Outside of the influx of Venezuelans entering the country legally and illegally as they seek refuge away from the brink of starvation, some bringing with them criminality, sickness and disease are major fears associated with their arrival.
Last month, Health Minister Terrence Deyalsingh, during a news conference said the re-establishment of malaria in the country was something that needed to be prevented and citizens must be proactive in preventing the disease. Acting chief medical officer Dr Vishwanath Partapsingh said the disease had an incubation period of between seven to 30 days. He revealed that, for the year, there have been 13 confirmed cases of malaria.

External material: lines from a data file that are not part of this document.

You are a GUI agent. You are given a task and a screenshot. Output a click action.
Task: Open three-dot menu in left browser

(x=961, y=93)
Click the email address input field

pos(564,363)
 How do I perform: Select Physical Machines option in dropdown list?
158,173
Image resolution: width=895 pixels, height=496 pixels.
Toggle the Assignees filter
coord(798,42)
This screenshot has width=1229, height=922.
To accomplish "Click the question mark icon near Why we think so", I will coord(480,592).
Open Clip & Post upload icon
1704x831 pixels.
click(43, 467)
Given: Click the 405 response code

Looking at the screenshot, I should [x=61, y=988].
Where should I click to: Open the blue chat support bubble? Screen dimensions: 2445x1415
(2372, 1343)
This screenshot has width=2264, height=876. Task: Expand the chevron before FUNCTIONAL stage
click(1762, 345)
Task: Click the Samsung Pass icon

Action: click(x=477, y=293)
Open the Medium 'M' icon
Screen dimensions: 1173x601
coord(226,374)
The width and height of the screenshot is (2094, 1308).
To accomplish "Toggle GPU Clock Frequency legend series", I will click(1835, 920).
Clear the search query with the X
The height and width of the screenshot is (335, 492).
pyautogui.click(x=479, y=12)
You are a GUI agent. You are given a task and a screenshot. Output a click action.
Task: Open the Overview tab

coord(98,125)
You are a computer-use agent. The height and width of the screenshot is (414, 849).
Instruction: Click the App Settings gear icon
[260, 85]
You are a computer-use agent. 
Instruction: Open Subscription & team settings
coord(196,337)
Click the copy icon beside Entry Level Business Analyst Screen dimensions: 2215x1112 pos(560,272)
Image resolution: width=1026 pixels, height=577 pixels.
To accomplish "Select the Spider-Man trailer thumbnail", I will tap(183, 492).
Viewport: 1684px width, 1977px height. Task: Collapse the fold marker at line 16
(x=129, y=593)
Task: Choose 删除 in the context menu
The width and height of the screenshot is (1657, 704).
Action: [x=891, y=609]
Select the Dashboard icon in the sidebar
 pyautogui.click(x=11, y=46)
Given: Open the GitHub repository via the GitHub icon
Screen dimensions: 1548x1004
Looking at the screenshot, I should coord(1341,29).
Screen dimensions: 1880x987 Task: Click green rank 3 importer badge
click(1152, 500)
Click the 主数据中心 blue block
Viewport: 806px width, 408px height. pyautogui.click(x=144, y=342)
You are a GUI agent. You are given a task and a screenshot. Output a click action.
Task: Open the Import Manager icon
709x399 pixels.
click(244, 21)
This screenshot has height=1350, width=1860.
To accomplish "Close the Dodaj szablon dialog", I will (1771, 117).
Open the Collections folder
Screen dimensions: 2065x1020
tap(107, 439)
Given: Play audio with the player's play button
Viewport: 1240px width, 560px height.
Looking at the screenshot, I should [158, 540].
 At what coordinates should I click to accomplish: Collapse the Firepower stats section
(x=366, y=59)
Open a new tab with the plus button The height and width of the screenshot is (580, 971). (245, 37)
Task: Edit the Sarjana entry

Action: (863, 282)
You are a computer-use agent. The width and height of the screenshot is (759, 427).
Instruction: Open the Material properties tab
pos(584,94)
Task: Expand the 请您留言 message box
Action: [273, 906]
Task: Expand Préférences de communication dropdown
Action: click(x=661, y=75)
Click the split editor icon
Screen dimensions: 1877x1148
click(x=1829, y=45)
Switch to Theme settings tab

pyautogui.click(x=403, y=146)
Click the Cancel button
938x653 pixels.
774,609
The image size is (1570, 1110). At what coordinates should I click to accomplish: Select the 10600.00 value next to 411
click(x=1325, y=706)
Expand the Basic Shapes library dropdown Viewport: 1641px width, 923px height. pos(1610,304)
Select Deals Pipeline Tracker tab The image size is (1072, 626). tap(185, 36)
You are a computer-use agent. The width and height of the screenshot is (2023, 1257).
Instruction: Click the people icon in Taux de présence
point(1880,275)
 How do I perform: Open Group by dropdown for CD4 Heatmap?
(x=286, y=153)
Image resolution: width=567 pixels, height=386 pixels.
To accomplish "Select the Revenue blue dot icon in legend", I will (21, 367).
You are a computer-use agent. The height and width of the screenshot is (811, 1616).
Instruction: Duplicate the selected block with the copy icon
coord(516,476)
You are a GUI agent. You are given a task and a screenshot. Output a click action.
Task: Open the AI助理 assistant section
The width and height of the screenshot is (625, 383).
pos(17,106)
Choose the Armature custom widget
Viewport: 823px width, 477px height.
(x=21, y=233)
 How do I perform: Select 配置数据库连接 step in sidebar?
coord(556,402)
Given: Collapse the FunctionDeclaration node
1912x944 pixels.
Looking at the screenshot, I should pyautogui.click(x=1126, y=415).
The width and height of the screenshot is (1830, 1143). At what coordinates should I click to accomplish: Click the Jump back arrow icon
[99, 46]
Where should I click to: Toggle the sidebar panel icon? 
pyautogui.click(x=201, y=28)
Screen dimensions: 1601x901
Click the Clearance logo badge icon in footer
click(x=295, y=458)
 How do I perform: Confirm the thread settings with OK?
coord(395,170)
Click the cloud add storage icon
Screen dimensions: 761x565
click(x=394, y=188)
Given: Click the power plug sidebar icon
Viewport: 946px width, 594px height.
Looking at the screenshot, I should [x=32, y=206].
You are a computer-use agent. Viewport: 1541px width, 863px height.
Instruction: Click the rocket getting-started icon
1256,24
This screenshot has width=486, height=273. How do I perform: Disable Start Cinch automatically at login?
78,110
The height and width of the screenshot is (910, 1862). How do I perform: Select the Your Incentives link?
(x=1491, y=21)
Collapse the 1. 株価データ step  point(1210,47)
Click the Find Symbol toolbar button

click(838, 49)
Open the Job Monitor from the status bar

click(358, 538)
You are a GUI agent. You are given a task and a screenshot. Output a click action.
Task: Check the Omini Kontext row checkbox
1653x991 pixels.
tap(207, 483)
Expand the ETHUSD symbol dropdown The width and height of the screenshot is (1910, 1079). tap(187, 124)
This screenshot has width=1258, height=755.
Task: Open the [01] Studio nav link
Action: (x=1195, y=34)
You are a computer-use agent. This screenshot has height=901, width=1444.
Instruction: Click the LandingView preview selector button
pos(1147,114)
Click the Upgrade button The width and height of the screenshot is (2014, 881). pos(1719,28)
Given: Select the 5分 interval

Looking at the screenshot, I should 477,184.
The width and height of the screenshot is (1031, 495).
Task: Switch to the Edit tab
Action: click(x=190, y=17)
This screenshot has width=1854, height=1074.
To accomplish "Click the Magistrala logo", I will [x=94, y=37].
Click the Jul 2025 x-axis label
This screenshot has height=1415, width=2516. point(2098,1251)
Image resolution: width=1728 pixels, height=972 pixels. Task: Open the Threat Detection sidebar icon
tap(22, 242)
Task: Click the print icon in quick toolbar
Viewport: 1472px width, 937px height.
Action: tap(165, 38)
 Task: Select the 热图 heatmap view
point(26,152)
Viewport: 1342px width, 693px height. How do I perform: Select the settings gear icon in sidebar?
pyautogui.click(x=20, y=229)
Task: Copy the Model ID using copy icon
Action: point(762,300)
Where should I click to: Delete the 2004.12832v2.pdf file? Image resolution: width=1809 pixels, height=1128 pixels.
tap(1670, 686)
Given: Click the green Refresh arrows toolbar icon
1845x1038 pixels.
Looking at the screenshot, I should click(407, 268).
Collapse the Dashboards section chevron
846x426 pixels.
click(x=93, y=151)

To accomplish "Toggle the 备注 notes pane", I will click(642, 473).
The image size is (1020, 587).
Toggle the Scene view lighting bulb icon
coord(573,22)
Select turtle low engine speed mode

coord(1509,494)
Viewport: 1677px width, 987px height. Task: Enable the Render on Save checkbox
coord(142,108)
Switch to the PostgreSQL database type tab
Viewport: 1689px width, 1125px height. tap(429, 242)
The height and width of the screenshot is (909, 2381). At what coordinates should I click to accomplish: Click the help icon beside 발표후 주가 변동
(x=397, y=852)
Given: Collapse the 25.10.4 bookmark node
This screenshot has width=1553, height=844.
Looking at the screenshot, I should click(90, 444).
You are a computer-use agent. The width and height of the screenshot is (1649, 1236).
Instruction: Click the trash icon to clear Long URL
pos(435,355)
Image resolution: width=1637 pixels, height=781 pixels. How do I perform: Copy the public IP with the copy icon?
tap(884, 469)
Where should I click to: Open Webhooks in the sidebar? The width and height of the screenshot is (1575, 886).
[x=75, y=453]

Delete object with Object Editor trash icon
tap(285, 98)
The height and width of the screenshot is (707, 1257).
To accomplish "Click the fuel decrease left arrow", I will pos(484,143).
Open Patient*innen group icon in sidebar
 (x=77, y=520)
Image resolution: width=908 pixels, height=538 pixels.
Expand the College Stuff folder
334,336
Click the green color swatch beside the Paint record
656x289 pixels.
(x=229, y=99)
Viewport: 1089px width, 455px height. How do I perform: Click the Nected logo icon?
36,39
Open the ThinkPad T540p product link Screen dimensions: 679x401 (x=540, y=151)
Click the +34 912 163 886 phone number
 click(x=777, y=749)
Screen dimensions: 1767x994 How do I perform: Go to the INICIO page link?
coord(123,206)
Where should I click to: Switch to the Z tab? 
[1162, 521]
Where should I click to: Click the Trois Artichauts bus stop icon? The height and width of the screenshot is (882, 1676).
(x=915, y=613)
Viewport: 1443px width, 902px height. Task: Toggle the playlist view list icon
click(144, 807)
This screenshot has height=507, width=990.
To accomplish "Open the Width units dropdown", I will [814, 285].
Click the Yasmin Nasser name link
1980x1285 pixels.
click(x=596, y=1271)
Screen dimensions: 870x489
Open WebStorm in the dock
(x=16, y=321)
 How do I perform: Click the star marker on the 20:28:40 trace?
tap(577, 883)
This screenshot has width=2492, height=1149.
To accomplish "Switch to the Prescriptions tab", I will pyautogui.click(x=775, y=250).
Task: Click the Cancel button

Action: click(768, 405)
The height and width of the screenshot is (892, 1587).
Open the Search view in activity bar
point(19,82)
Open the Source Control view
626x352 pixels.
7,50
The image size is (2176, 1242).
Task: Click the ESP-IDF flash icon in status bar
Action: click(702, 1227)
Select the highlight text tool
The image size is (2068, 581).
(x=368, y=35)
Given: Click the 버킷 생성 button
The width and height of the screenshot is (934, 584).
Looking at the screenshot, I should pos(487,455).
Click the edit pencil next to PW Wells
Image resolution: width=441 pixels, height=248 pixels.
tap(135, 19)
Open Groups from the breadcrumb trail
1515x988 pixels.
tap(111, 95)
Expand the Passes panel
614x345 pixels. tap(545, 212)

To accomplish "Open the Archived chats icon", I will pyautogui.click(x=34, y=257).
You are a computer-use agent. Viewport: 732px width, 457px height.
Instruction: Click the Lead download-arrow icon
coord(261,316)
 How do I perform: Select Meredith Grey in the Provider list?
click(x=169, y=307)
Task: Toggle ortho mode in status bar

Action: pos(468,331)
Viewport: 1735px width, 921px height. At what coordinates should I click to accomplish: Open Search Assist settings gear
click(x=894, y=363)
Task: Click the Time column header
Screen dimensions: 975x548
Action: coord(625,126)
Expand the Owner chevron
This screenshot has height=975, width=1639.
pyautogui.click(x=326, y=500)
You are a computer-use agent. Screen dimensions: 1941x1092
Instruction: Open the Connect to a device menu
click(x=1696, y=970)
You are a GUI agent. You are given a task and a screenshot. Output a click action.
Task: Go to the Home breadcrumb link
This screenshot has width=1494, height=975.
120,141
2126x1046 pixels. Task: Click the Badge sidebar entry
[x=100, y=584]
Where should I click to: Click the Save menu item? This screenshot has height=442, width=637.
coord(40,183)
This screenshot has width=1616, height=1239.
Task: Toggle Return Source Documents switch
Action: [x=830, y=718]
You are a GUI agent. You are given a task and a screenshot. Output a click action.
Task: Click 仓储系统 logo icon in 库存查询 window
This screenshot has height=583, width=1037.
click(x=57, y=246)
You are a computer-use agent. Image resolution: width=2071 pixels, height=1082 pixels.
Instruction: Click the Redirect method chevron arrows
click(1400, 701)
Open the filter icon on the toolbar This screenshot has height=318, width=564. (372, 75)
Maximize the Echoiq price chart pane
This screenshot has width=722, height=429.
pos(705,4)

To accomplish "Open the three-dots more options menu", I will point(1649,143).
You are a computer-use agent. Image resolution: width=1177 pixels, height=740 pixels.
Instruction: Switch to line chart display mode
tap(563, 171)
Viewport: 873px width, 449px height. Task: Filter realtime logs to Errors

According to an article in The Economist last year, in 2015, the country had 30 per cent of all the cases of malaria reported in the Americas. At that time, the Venezuelan government reported that 240,000 cases were detected in 2016, while Dr José Félix Oletta, former health minister, estimates that more than half a million Venezuelans will contract malaria in 2017. With an estimated 150-200 Venezuelan coming to Trinidad weekly, it is feared that along with hopes of a better life, they are bringing a disease that was eradicated in TT in 1965.
Another fear is that sick animals are being imported. The animals are sold at below market price and some are convinced the animals are infested with all sorts of diseases including foot and mouth disease. President of the Sheep and Goat Association Shiraz Khan said the illegal importation of animals is nothing new but, with the crisis in Venezuela, it has increased. Khan said greater government intervention was needed as there had been talks of animals being riddled with diseases but no tests had been done to confirm that. He questioned what a goat or sheep from Venezuela might look like and, since no one could tell, when the animals did enter the country how could they be detected unless animals were routinely tested. He added that once an animal was confirmed to have foot and mouth disease, then those within a five-mile radius must be killed along with the infected animals.
“Yes I am concerned and I am worried but what can we do? The Ministry of Agriculture has to do some more. There is a problem with sick animals in the country but without the proper test to confirm that an animal is sick how could we tell?” Khan said
Last year, veterinarian Kriyaan Singh warned of a reported increase in Canine Distemper Virus which he attributed to the increase in illegal importation of dogs from Venezuela. Carcasses have also been smuggled in and Minister of Agriculture Clarence Rambharat warned last year that the meat may be contaminated. The carcasses were later incinerated after the meat began to rot. Birds and other animals are also being imported into the country illegally. Sunday Newsday telephoned and messaged Rambarath but got no response.